1 INTRODUCTION

Glass is a versatile, hard and brittle material essential in human life, as it has applications in different types of industries and in everyday life. Despite the glass industry being a relatively little-known sector of the Brazilian economy, the glass market continues to evolve year after year. Recent industry indicators point out that even with a decrease in glass production, there was an increase in sales and import and export numbers [1][2].

The glass industry is divided into four segments, according to the manufactured product: flat, packaging, domestic and special or technical glass [3]. The flat glass manufacturing process is currently quite complex and has several points susceptible to defects in its production line [4][5].

The technological advancement brought about by the fourth industrial revolution (Industry 4.0) allowed the most recent industrial plants to collect and store a large volume of data, thus ensuring greater quality in their manufacturing process and in their manufactured products.

1.1 PROBLEM DESCRIPTION

Currently, it is already possible to notify that an anomaly has occurred through several sensors installed in the production lines, thus generating a large mass of data [4][5] . With these data, some companies use classic techniques that monitor and improve the production process, such as statistical process control (SPC), or control chart [4][5] . However, these techniques are limited to analyze only facts that occurred in the past, not in the future. Therefore, the current challenge is to use past data to be able to predict future information and minimize possible defects.

1.2 GOALS

The general objective of this work is to develop machine learning models that can predict possible anomalies in the flat glass production process. For this, the following specific objectives were defined:

• Understanding and analysis of existing variables in a flat glass production line.

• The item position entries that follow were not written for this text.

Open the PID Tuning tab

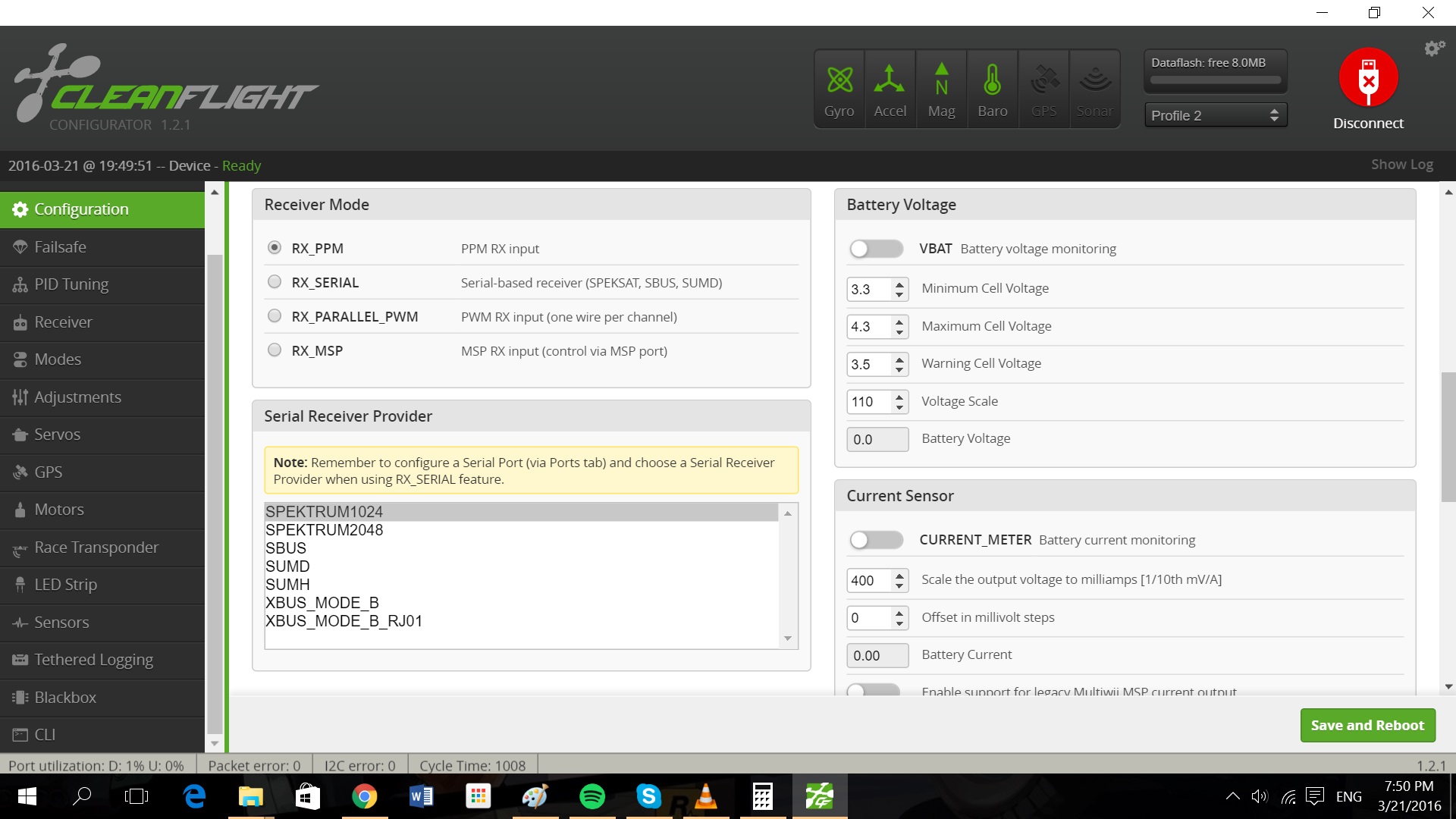coord(71,284)
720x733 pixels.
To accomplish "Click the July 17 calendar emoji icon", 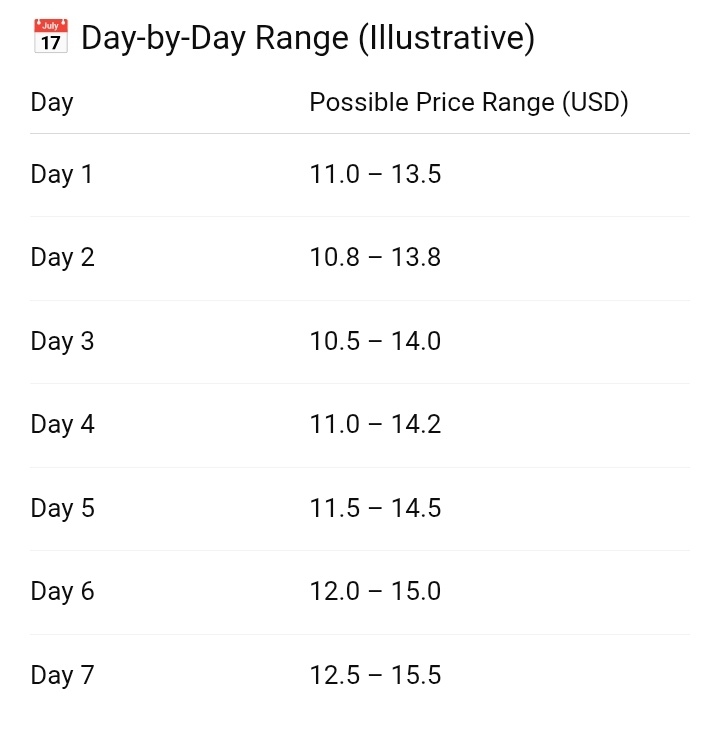I will click(50, 38).
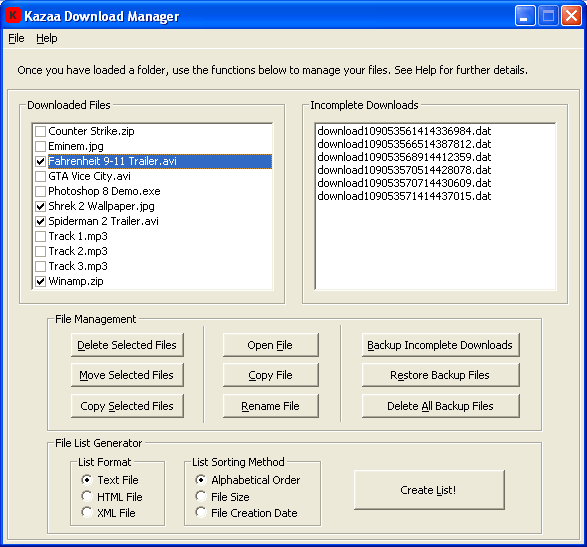
Task: Minimize the Kazaa Download Manager window
Action: pyautogui.click(x=525, y=16)
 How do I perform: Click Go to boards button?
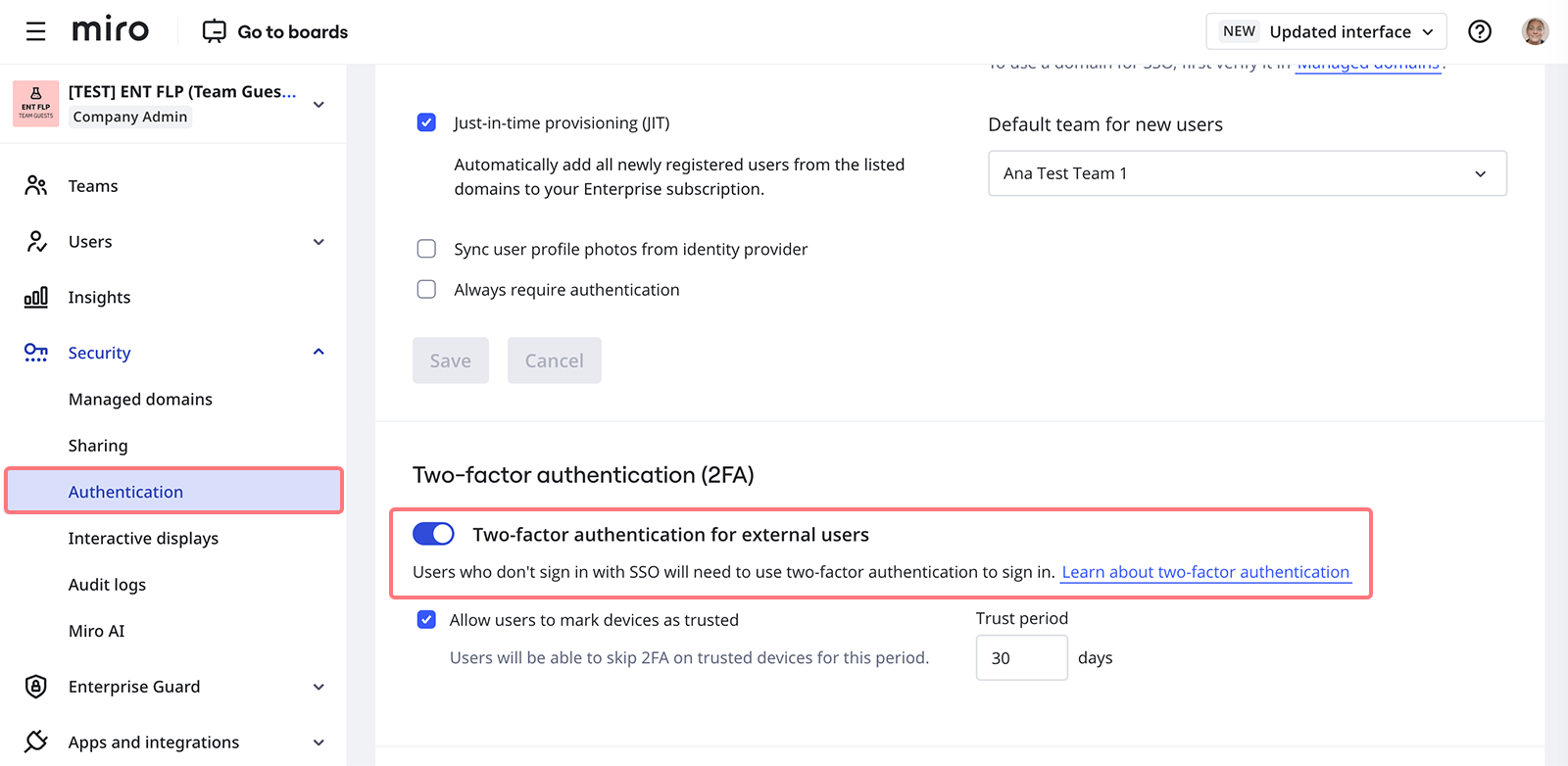pos(275,31)
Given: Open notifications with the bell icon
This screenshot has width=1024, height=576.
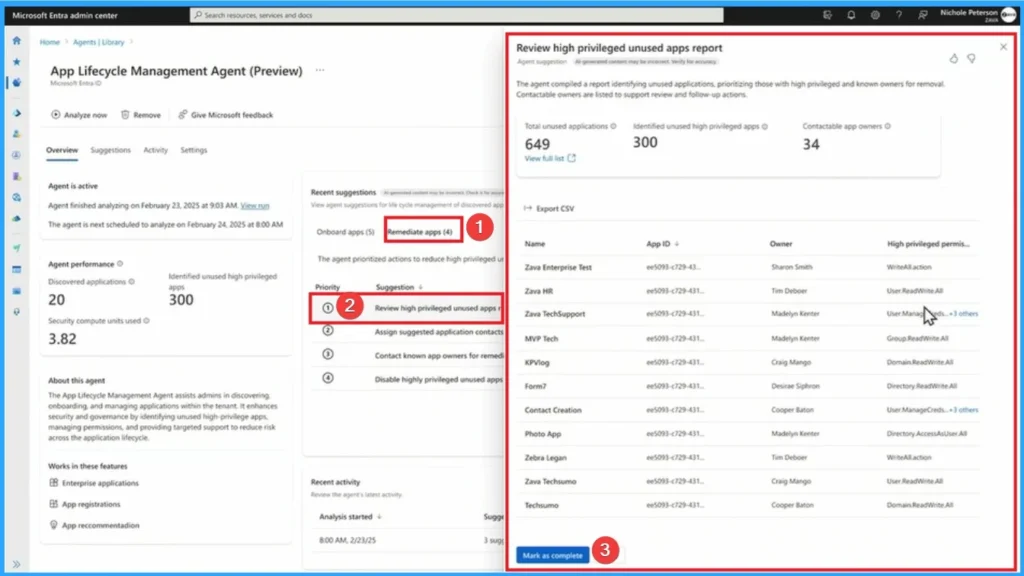Looking at the screenshot, I should tap(853, 15).
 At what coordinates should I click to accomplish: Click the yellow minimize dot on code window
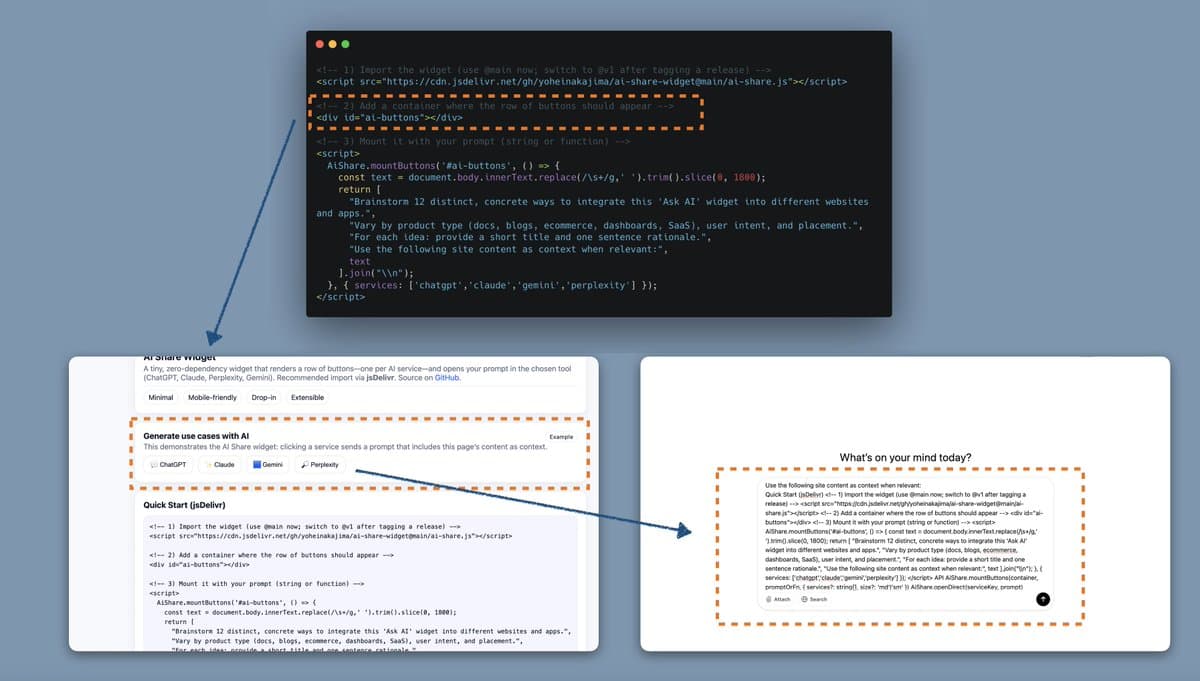click(x=333, y=44)
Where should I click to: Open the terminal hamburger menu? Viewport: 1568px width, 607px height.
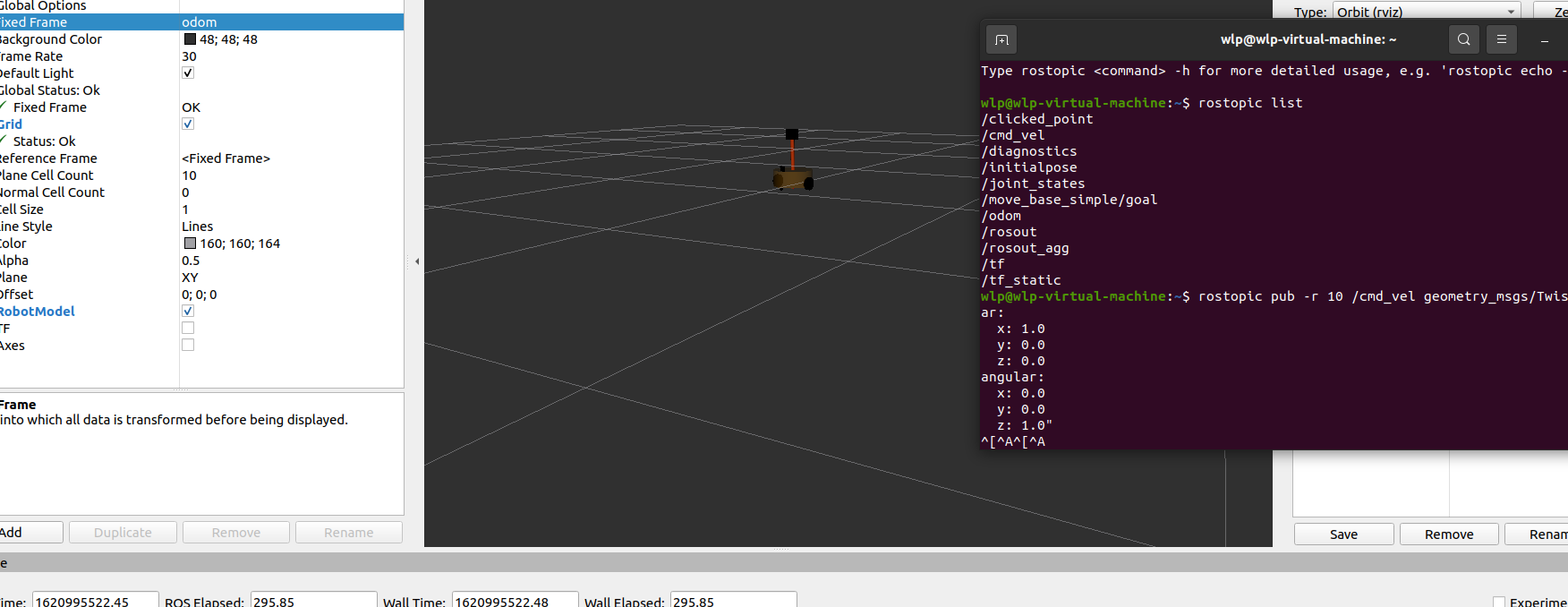pos(1502,39)
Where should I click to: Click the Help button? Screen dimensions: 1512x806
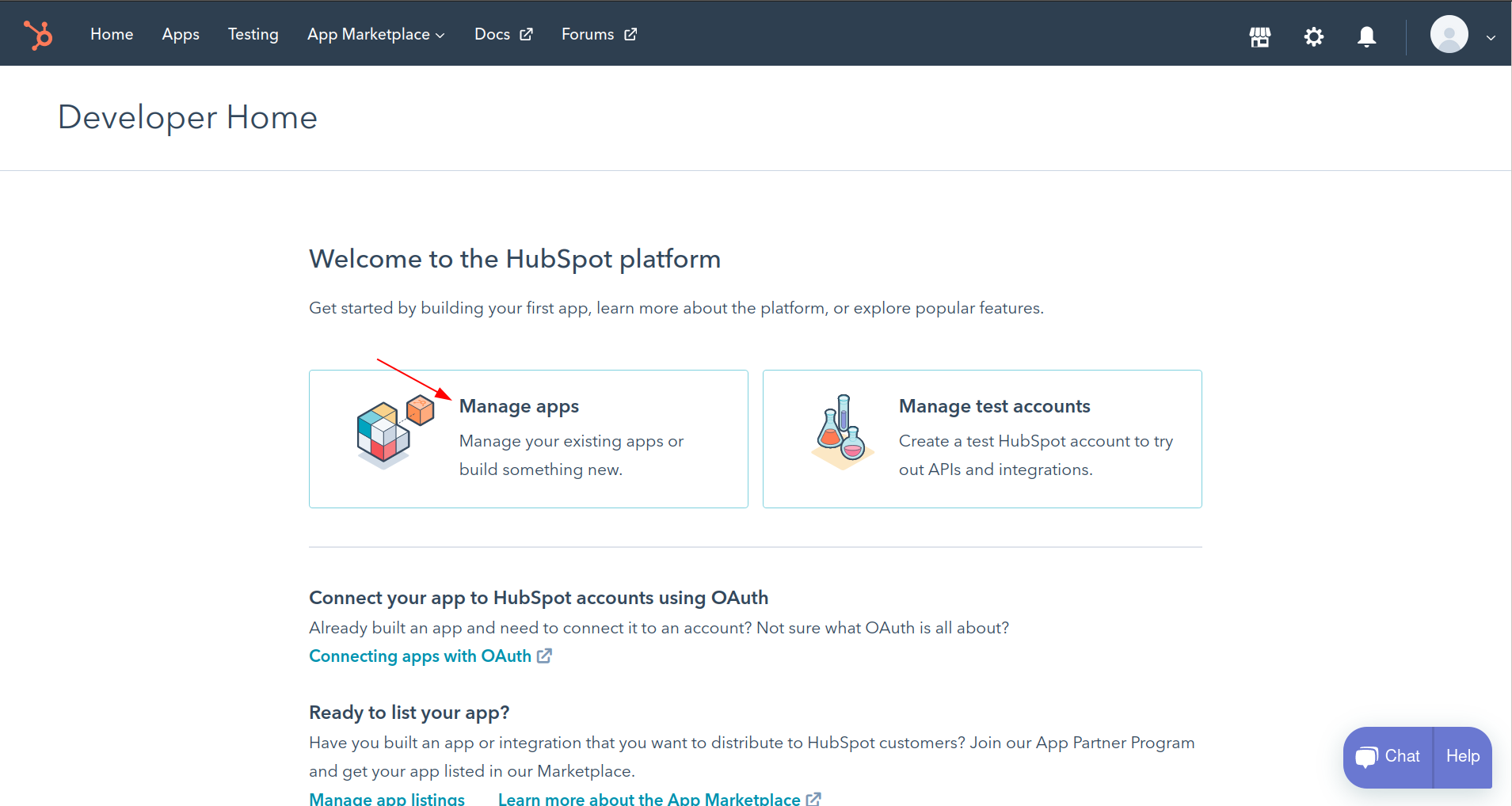point(1461,756)
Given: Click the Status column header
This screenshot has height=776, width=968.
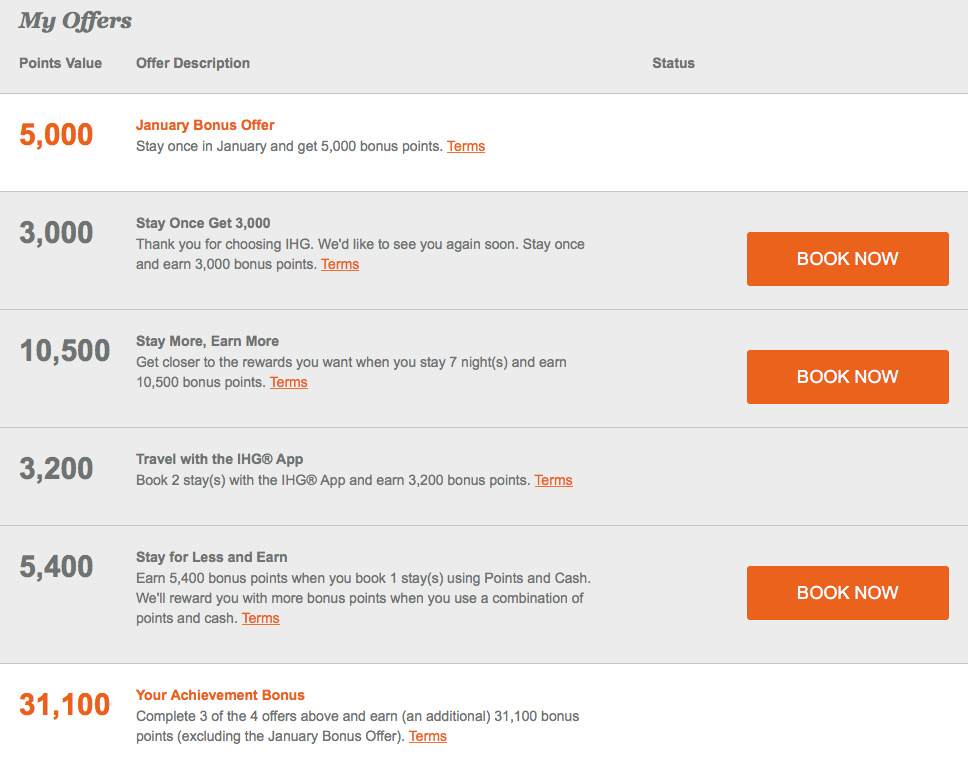Looking at the screenshot, I should coord(674,63).
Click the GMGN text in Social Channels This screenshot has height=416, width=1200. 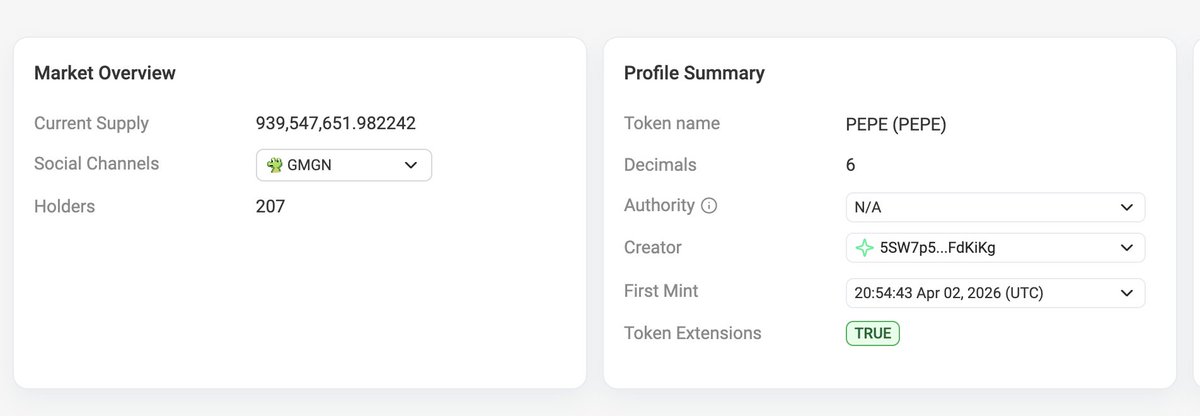(x=309, y=165)
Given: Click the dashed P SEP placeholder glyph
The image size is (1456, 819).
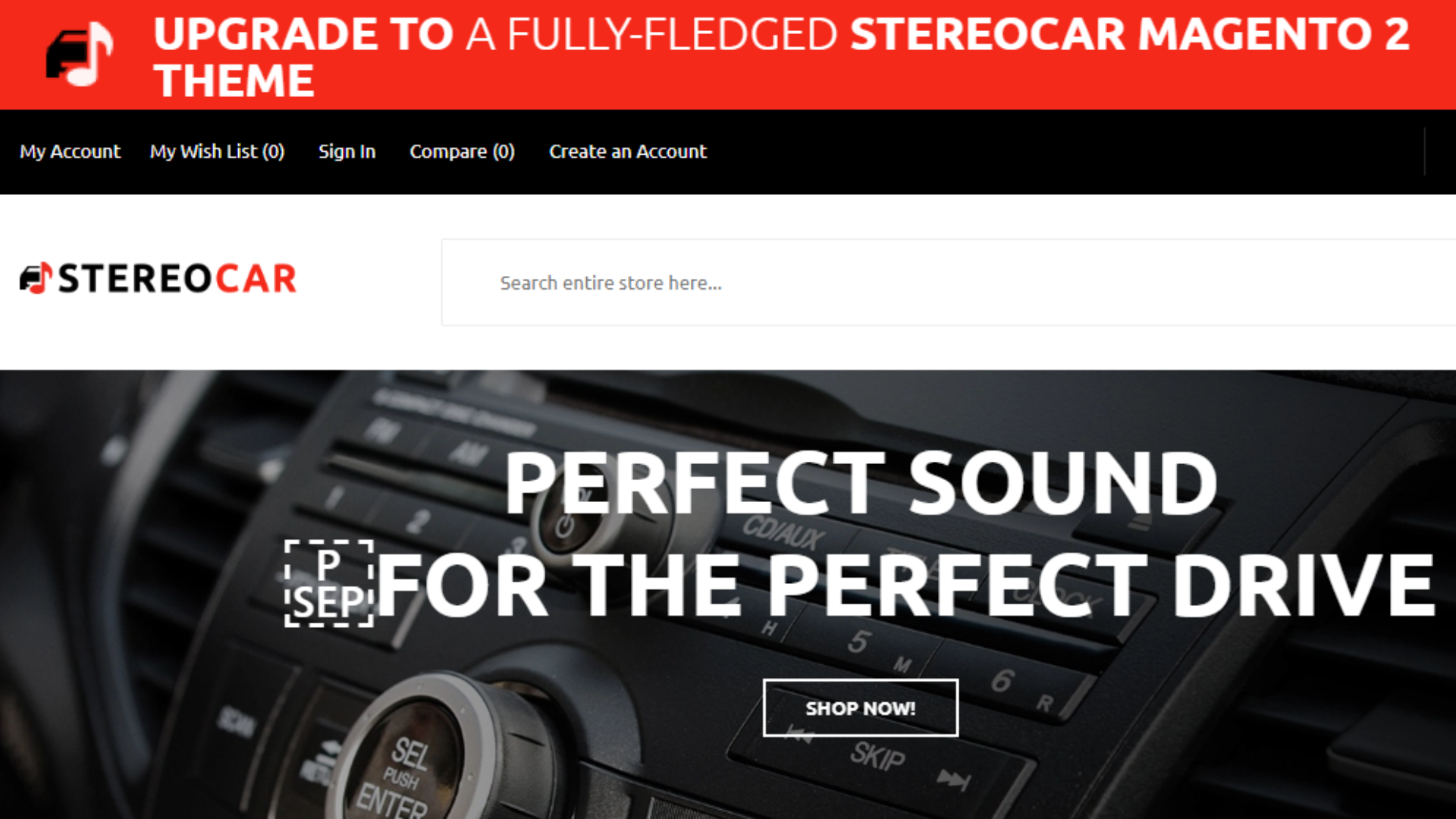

• Treatment of data collected from a real database of a production line.

• Development and validation of predictive models.

1.3 JUSTIFICATIVE

The global flat glass market size was valued at USD 273.43 billion in 2021 and is forecast to grow at a compound annual growth rate (CAGR) of 4.3% over the years 2022 to 2030 [1]. The international glass market is very promising, taking into account that the export rate of flat glass in Brazil grew by more than 23% in the last year, even with falling production and productivity rates [2]. In this way, it is essential to minimize the amount of defects that occur in a glass creation process, as this can result in significant financial losses for glass companies.

Sem título.png

Figure 1 - The Glass Manufacturing Process.

2 THEORETICAL FOUNDATION

The flat glass manufacturing process consists of 5 general steps [6]:

1. Mixing the raw materials: The raw materials for the glass are kept in separate containers, the first step is to measure and mix the right amount of each element (sand, limestone, dolomite...)

2. Furnace melting: The mixed elements are melted in the furnace at elevated temperatures (1550 °C)

3. Flotation: The molten glass comes out of the furnace at high temperatures and rests on an aluminum pool where a glass sheet is formed.

4. Annealing: After the flotation process, the glass sheet is placed on a conveyor belt where cooling takes place in a controlled manner to ensure flatness and reduce mechanical defects that can lead to breakage.

5. Cutting: The glass sheet is cut into smaller sheets suitable for sale.

Throughout the process there are sensors that collect data and specialists monitor and provide information about the operation of the equipment. There are quality metrics that can be used to define the quality of the glass and the process used for its manufacture [7]:

1. Thickness

2. Flatness

3. Light Transmission

4. Optical Distortion

5. Resistance

2.1 MACHINE LEARNING

Machine Learning (ML) is a subfield of artificial intelligence that focuses on the development of algorithms and statistical models that allow computers to learn from data and perform specific tasks without being explicitly programmed for them [8]. In other words, the machine learns from examples and data, rather than having all the rules coded by a human programmer. There are several types of problems that can be addressed using Machine Learning (ML). Some of the most common types of problems in ML are: Classification, Regression, and Clustering. To solve the proposed problem, grouping and classification algorithms were chosen.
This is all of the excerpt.